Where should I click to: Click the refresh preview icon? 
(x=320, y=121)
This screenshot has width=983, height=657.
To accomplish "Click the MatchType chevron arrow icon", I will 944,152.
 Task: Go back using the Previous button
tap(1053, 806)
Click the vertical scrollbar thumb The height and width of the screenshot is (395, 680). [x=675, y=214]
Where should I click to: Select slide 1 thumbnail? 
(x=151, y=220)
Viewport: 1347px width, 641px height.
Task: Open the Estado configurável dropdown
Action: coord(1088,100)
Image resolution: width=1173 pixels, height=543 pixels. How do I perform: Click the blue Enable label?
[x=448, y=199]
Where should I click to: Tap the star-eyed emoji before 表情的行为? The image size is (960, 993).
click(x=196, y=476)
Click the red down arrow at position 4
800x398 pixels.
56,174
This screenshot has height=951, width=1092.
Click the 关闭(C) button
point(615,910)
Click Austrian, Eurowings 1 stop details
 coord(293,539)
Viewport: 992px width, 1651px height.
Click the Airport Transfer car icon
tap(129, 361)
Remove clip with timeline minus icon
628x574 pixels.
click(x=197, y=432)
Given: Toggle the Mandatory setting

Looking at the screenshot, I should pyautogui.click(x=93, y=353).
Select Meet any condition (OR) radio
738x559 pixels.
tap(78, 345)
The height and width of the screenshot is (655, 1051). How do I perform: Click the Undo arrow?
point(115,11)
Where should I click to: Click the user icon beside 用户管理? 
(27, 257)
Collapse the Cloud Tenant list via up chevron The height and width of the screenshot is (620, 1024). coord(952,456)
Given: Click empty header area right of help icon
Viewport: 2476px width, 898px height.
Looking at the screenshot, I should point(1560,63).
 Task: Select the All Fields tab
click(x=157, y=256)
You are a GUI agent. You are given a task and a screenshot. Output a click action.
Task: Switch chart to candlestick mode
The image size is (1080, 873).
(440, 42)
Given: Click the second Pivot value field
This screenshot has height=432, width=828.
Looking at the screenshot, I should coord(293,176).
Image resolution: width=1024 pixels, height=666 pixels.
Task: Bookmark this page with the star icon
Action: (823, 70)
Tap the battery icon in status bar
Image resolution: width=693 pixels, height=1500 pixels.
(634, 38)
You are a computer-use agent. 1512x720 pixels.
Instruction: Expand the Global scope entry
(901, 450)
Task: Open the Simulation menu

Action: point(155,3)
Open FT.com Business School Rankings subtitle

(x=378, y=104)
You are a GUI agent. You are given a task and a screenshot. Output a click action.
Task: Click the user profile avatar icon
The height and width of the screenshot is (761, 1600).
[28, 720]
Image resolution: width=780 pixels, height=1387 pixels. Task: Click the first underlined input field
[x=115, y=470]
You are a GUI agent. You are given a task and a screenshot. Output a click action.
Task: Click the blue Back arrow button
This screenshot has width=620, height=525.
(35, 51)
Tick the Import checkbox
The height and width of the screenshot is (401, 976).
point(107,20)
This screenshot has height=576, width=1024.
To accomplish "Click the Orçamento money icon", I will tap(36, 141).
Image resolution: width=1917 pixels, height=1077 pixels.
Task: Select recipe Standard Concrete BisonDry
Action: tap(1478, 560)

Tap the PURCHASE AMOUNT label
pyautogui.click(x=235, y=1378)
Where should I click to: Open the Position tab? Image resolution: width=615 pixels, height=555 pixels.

☆ ☆ ☆ ☆ ☆

§ Problem requirements: Copy out the whole listing, exactly as written.

§ Written answer:
Where should I click to: Click the refresh preview icon? 
(x=320, y=121)
This screenshot has width=983, height=657.
To accomplish "Click the MatchType chevron arrow icon", I will 944,152.
 Task: Go back using the Previous button
tap(1053, 806)
Click the vertical scrollbar thumb The height and width of the screenshot is (395, 680). [x=675, y=214]
Where should I click to: Select slide 1 thumbnail? 
(x=151, y=220)
Viewport: 1347px width, 641px height.
Task: Open the Estado configurável dropdown
Action: coord(1088,100)
Image resolution: width=1173 pixels, height=543 pixels. How do I perform: Click the blue Enable label?
[x=448, y=199]
Where should I click to: Tap the star-eyed emoji before 表情的行为? The image size is (960, 993).
click(x=196, y=476)
Click the red down arrow at position 4
800x398 pixels.
56,174
This screenshot has height=951, width=1092.
Click the 关闭(C) button
point(615,910)
Click Austrian, Eurowings 1 stop details
 coord(293,539)
Viewport: 992px width, 1651px height.
Click the Airport Transfer car icon
tap(129, 361)
Remove clip with timeline minus icon
628x574 pixels.
click(x=197, y=432)
Given: Toggle the Mandatory setting

Looking at the screenshot, I should pyautogui.click(x=93, y=353).
Select Meet any condition (OR) radio
738x559 pixels.
tap(78, 345)
The height and width of the screenshot is (655, 1051). How do I perform: Click the Undo arrow?
point(115,11)
Where should I click to: Click the user icon beside 用户管理? 
(27, 257)
Collapse the Cloud Tenant list via up chevron The height and width of the screenshot is (620, 1024). coord(952,456)
Given: Click empty header area right of help icon
Viewport: 2476px width, 898px height.
Looking at the screenshot, I should point(1560,63).
 Task: Select the All Fields tab
click(x=157, y=256)
You are a GUI agent. You are given a task and a screenshot. Output a click action.
Task: Switch chart to candlestick mode
The image size is (1080, 873).
(440, 42)
Given: Click the second Pivot value field
This screenshot has height=432, width=828.
Looking at the screenshot, I should coord(293,176).
Image resolution: width=1024 pixels, height=666 pixels.
Task: Bookmark this page with the star icon
Action: (823, 70)
Tap the battery icon in status bar
Image resolution: width=693 pixels, height=1500 pixels.
(634, 38)
You are a computer-use agent. 1512x720 pixels.
Instruction: Expand the Global scope entry
(901, 450)
Task: Open the Simulation menu

Action: point(155,3)
Open FT.com Business School Rankings subtitle

(x=378, y=104)
You are a GUI agent. You are given a task and a screenshot. Output a click action.
Task: Click the user profile avatar icon
The height and width of the screenshot is (761, 1600).
[28, 720]
Image resolution: width=780 pixels, height=1387 pixels. Task: Click the first underlined input field
[x=115, y=470]
You are a GUI agent. You are given a task and a screenshot. Output a click action.
Task: Click the blue Back arrow button
This screenshot has width=620, height=525.
(35, 51)
Tick the Import checkbox
The height and width of the screenshot is (401, 976).
point(107,20)
This screenshot has height=576, width=1024.
To accomplish "Click the Orçamento money icon", I will tap(36, 141).
Image resolution: width=1917 pixels, height=1077 pixels.
Task: Select recipe Standard Concrete BisonDry
Action: tap(1478, 560)

Tap the PURCHASE AMOUNT label
pyautogui.click(x=235, y=1378)
Where should I click to: Open the Position tab? Image resolution: width=615 pixels, height=555 pixels.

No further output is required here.